Records contained in a dataset:
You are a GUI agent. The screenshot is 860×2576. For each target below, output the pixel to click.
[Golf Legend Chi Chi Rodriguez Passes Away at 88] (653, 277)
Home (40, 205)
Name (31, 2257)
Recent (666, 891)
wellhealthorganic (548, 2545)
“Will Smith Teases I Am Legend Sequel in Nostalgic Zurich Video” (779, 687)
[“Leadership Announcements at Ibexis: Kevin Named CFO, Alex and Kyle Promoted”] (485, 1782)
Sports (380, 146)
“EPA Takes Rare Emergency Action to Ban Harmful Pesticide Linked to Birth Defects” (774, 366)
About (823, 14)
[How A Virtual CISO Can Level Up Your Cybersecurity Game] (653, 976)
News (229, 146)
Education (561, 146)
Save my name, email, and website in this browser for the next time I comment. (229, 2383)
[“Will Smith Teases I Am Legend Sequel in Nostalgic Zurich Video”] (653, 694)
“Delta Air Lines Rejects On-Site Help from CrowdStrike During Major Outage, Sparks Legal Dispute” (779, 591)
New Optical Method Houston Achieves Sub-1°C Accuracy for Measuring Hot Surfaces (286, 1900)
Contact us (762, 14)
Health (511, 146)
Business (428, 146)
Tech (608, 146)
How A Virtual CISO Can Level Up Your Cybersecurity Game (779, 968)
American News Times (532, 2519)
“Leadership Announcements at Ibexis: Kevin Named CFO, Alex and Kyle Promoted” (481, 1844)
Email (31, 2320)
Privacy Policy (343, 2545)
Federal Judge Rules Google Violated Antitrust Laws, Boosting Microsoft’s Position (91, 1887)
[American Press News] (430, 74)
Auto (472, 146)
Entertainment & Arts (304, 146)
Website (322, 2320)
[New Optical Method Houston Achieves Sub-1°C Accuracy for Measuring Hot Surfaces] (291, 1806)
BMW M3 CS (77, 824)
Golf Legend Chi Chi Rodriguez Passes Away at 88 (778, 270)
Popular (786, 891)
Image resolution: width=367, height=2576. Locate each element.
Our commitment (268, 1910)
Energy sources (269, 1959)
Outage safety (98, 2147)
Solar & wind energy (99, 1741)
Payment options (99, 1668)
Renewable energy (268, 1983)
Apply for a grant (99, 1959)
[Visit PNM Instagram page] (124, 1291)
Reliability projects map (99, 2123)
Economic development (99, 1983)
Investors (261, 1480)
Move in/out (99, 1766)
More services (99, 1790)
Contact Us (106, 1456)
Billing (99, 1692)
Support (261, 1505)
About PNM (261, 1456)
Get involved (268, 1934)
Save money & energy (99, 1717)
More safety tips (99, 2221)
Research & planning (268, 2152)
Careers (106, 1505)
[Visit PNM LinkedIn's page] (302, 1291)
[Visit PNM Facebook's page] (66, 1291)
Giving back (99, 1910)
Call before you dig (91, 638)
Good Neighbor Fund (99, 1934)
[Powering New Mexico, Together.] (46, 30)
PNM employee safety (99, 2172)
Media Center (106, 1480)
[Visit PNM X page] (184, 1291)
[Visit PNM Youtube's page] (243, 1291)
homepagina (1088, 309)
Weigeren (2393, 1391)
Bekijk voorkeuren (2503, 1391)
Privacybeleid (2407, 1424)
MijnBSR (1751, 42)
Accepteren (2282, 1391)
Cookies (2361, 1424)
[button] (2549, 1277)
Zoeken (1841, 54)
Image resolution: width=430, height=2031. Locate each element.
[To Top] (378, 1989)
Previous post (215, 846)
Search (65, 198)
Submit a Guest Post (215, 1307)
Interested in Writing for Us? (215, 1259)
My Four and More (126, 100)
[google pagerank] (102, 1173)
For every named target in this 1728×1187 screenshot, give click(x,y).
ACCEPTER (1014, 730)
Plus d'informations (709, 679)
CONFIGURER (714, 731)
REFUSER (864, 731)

Task: Write out every record shown above, word for word.

Written solution:
You are a GUI agent. The screenshot is 860×2576. For each target below, output the pixel to click.
[Golf Legend Chi Chi Rodriguez Passes Away at 88] (653, 277)
Home (40, 205)
Name (31, 2257)
Recent (666, 891)
wellhealthorganic (548, 2545)
“Will Smith Teases I Am Legend Sequel in Nostalgic Zurich Video” (779, 687)
[“Leadership Announcements at Ibexis: Kevin Named CFO, Alex and Kyle Promoted”] (485, 1782)
Sports (380, 146)
“EPA Takes Rare Emergency Action to Ban Harmful Pesticide Linked to Birth Defects” (774, 366)
About (823, 14)
[How A Virtual CISO Can Level Up Your Cybersecurity Game] (653, 976)
News (229, 146)
Education (561, 146)
Save my name, email, and website in this browser for the next time I comment. (229, 2383)
[“Will Smith Teases I Am Legend Sequel in Nostalgic Zurich Video”] (653, 694)
“Delta Air Lines Rejects On-Site Help from CrowdStrike During Major Outage, Sparks Legal Dispute” (779, 591)
New Optical Method Houston Achieves Sub-1°C Accuracy for Measuring Hot Surfaces (286, 1900)
Contact us (762, 14)
Health (511, 146)
Business (428, 146)
Tech (608, 146)
How A Virtual CISO Can Level Up Your Cybersecurity Game (779, 968)
American News Times (532, 2519)
“Leadership Announcements at Ibexis: Kevin Named CFO, Alex and Kyle Promoted” (481, 1844)
Email (31, 2320)
Privacy Policy (343, 2545)
Federal Judge Rules Google Violated Antitrust Laws, Boosting Microsoft’s Position (91, 1887)
[American Press News] (430, 74)
Auto (472, 146)
Entertainment & Arts (304, 146)
Website (322, 2320)
[New Optical Method Houston Achieves Sub-1°C Accuracy for Measuring Hot Surfaces] (291, 1806)
BMW M3 CS (77, 824)
Golf Legend Chi Chi Rodriguez Passes Away at 88 (778, 270)
Popular (786, 891)
Image resolution: width=367, height=2576. Locate each element.
Our commitment (268, 1910)
Energy sources (269, 1959)
Outage safety (98, 2147)
Solar & wind energy (99, 1741)
Payment options (99, 1668)
Renewable energy (268, 1983)
Apply for a grant (99, 1959)
[Visit PNM Instagram page] (124, 1291)
Reliability projects map (99, 2123)
Economic development (99, 1983)
Investors (261, 1480)
Move in/out (99, 1766)
More services (99, 1790)
Contact Us (106, 1456)
Billing (99, 1692)
Support (261, 1505)
About PNM (261, 1456)
Get involved (268, 1934)
Save money & energy (99, 1717)
More safety tips (99, 2221)
Research & planning (268, 2152)
Careers (106, 1505)
[Visit PNM LinkedIn's page] (302, 1291)
[Visit PNM Facebook's page] (66, 1291)
Giving back (99, 1910)
Call before you dig (91, 638)
Good Neighbor Fund (99, 1934)
[Powering New Mexico, Together.] (46, 30)
PNM employee safety (99, 2172)
Media Center (106, 1480)
[Visit PNM X page] (184, 1291)
[Visit PNM Youtube's page] (243, 1291)
homepagina (1088, 309)
Weigeren (2393, 1391)
Bekijk voorkeuren (2503, 1391)
Privacybeleid (2407, 1424)
MijnBSR (1751, 42)
Accepteren (2282, 1391)
Cookies (2361, 1424)
[button] (2549, 1277)
Zoeken (1841, 54)
Image resolution: width=430, height=2031. Locate each element.
[To Top] (378, 1989)
Previous post (215, 846)
Search (65, 198)
Submit a Guest Post (215, 1307)
Interested in Writing for Us? (215, 1259)
My Four and More (126, 100)
[google pagerank] (102, 1173)
For every named target in this 1728×1187 screenshot, give click(x,y).
ACCEPTER (1014, 730)
Plus d'informations (709, 679)
CONFIGURER (714, 731)
REFUSER (864, 731)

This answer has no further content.